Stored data

▼

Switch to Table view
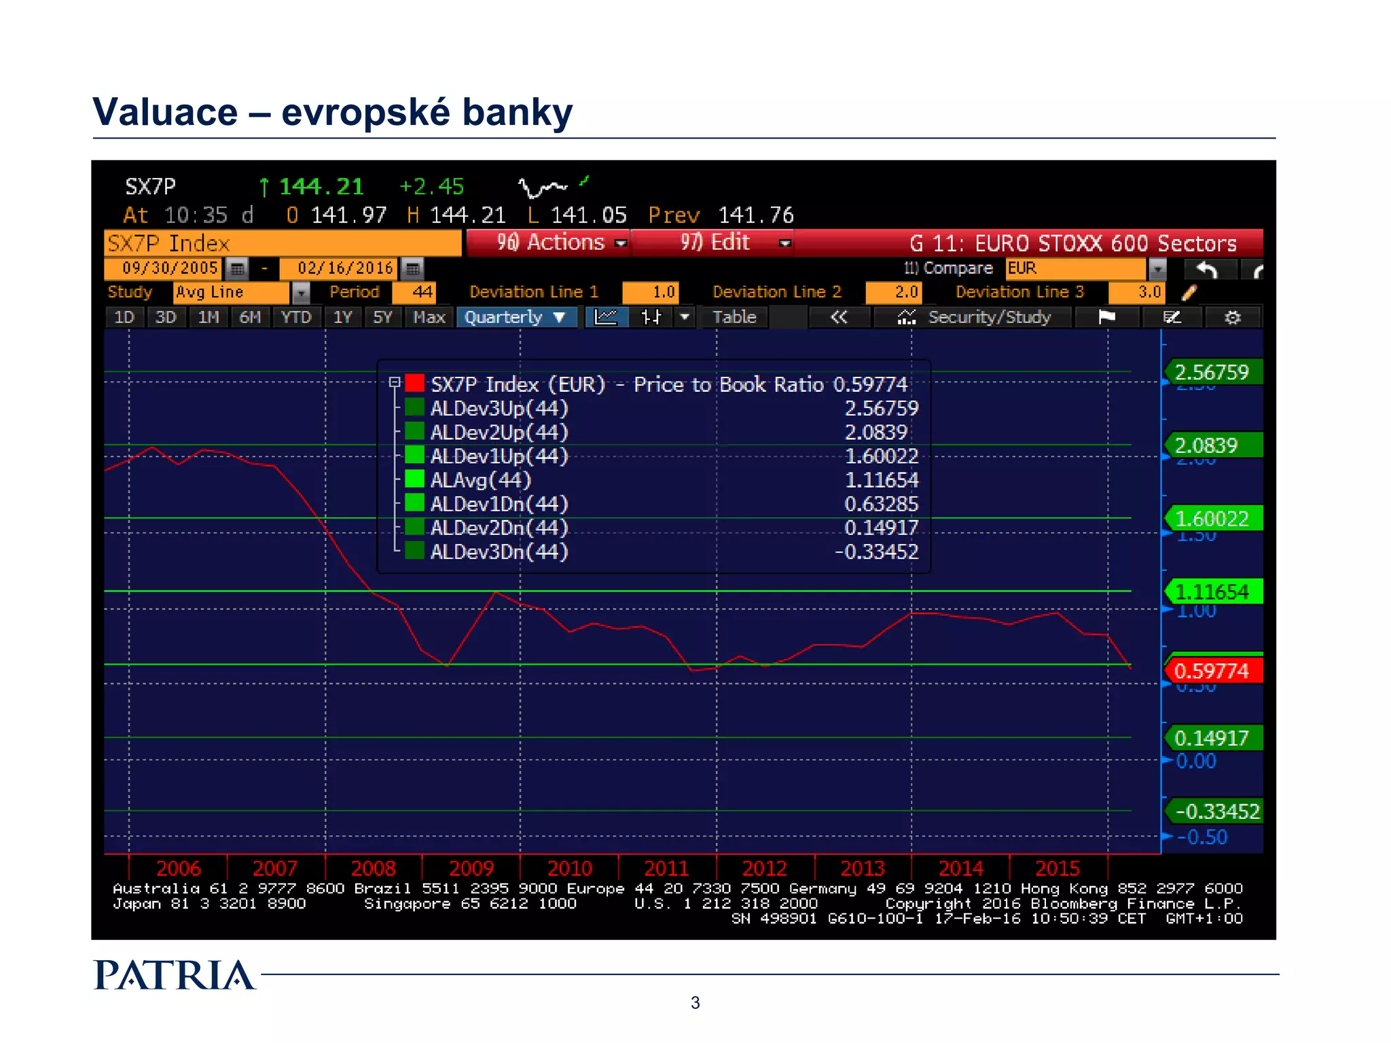This screenshot has width=1391, height=1043. point(734,317)
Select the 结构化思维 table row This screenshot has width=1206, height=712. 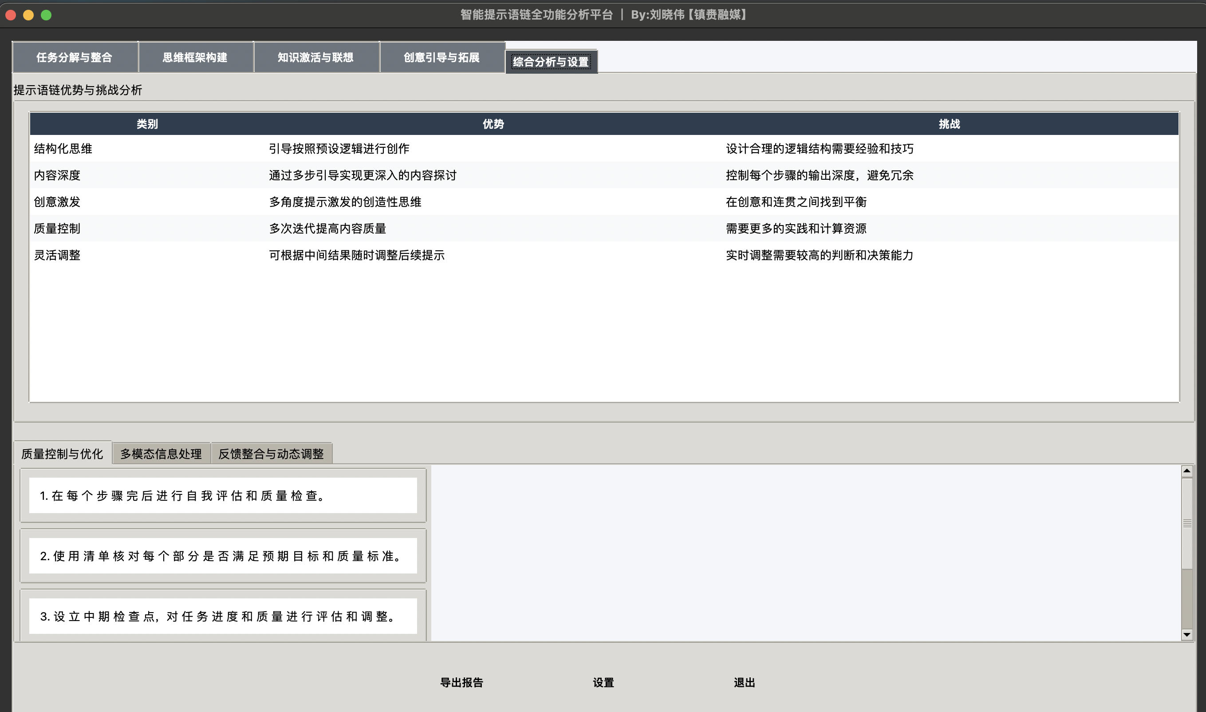(63, 149)
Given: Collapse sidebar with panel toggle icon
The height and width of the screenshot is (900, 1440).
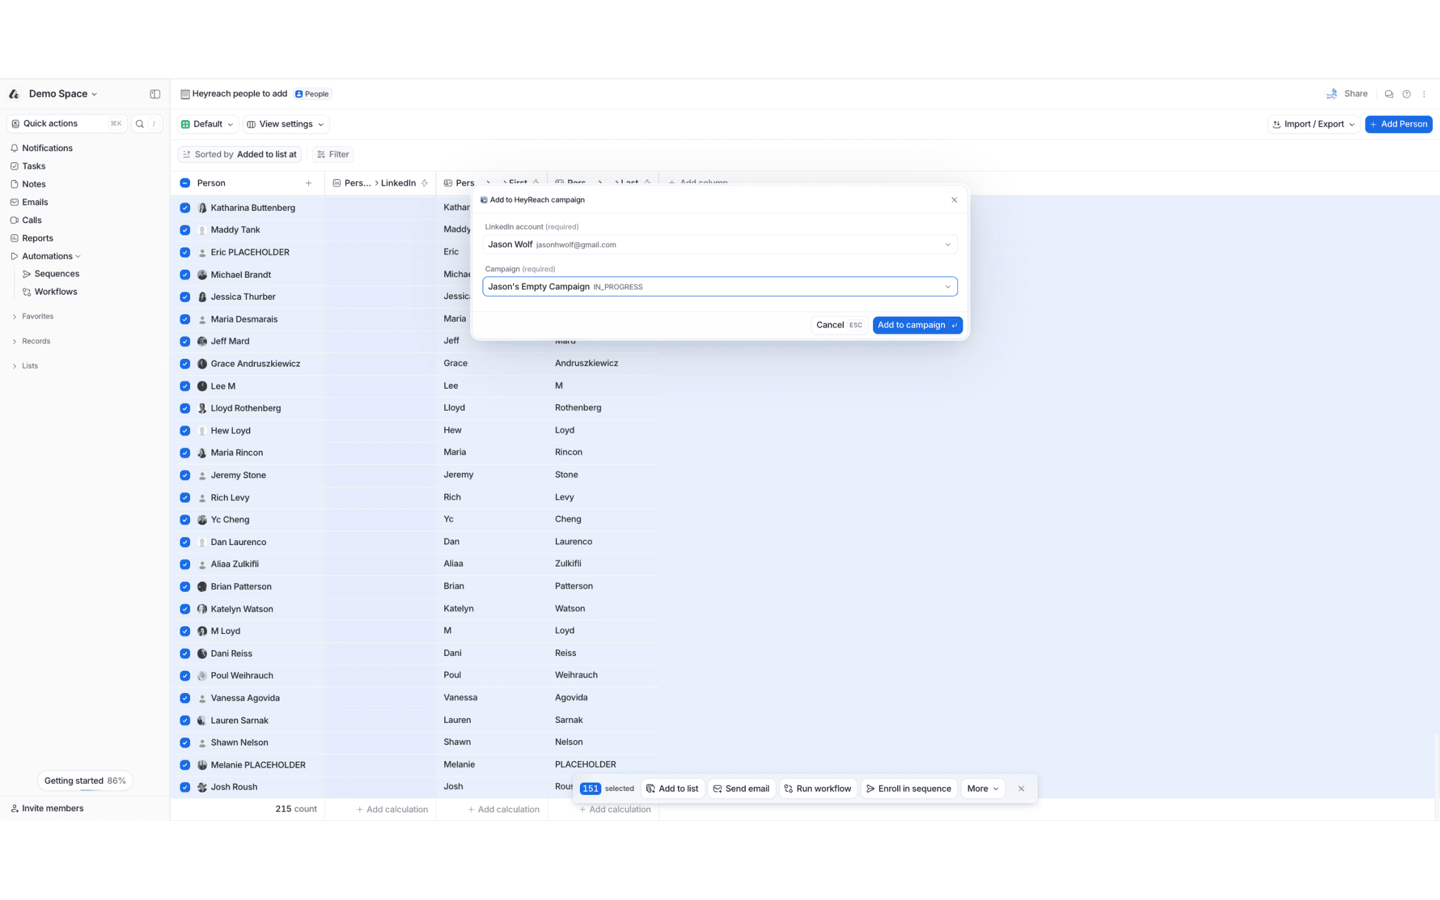Looking at the screenshot, I should [155, 94].
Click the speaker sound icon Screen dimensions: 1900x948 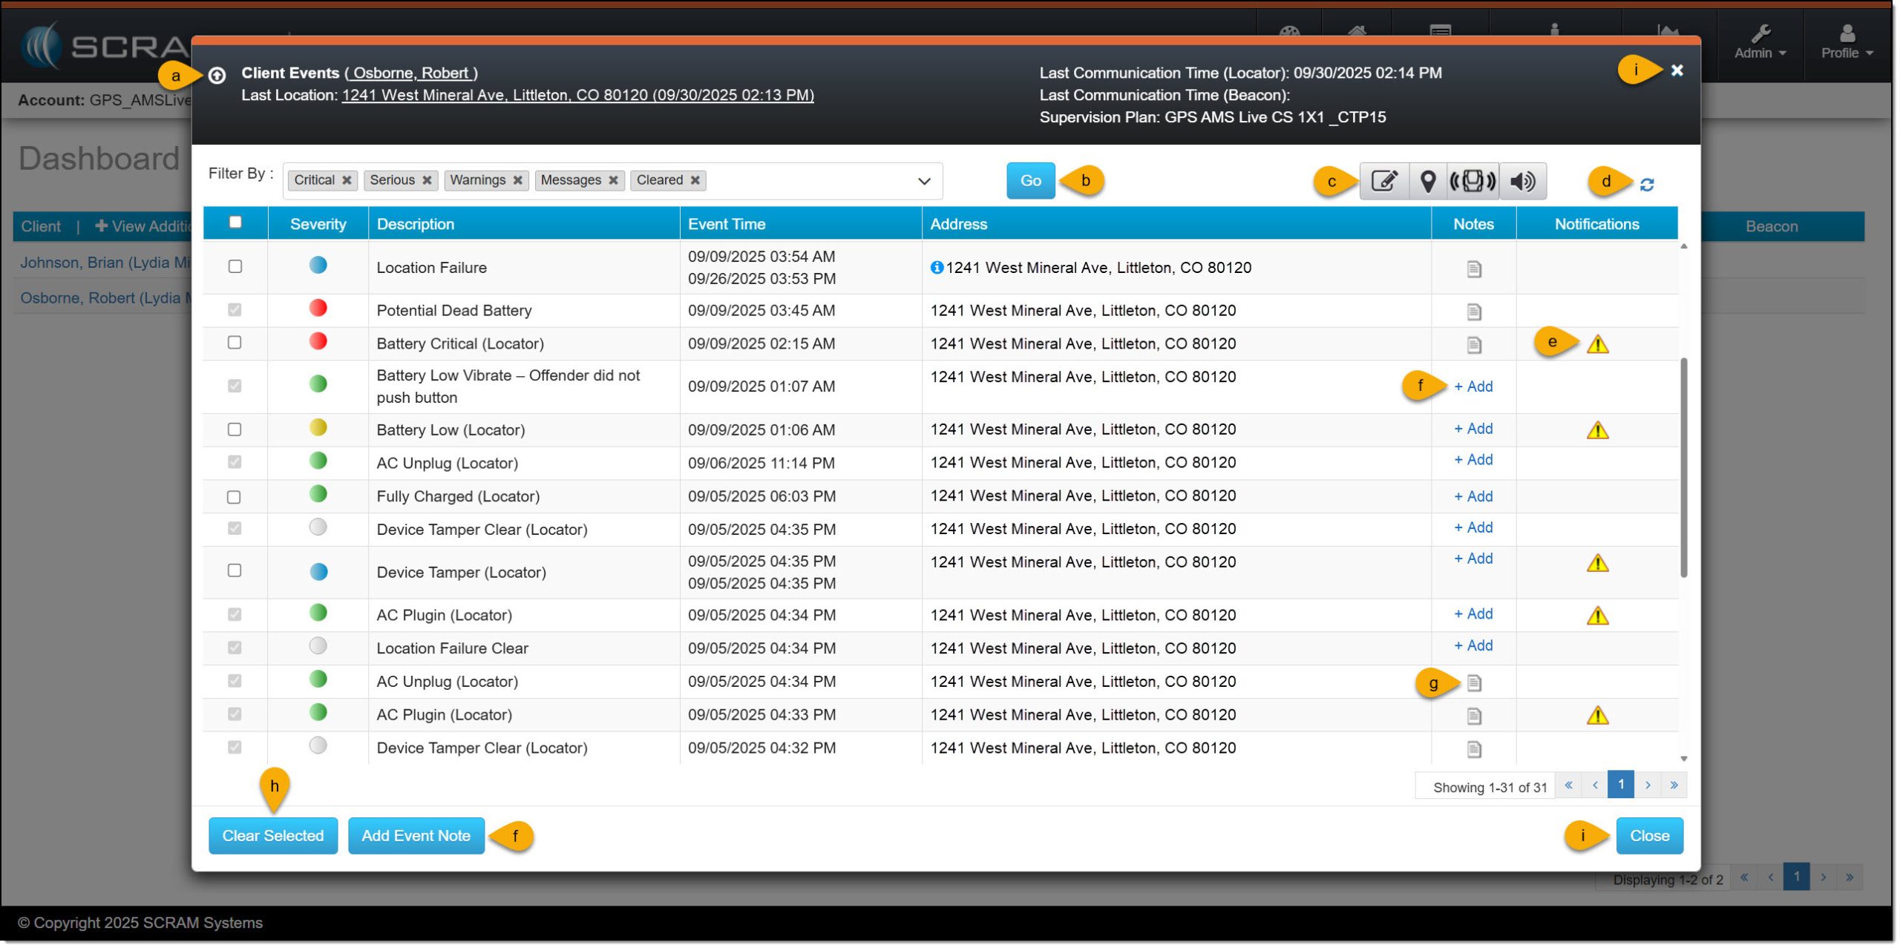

▲

### What you will do
Restate word for word the lines running from the one with "Given: Collapse sidebar" to the end of the entries; pictures are to be left out.

### Solution for this problem
Given: Collapse sidebar with panel toggle icon
The height and width of the screenshot is (900, 1440).
Looking at the screenshot, I should [155, 94].
Click the speaker sound icon Screen dimensions: 1900x948 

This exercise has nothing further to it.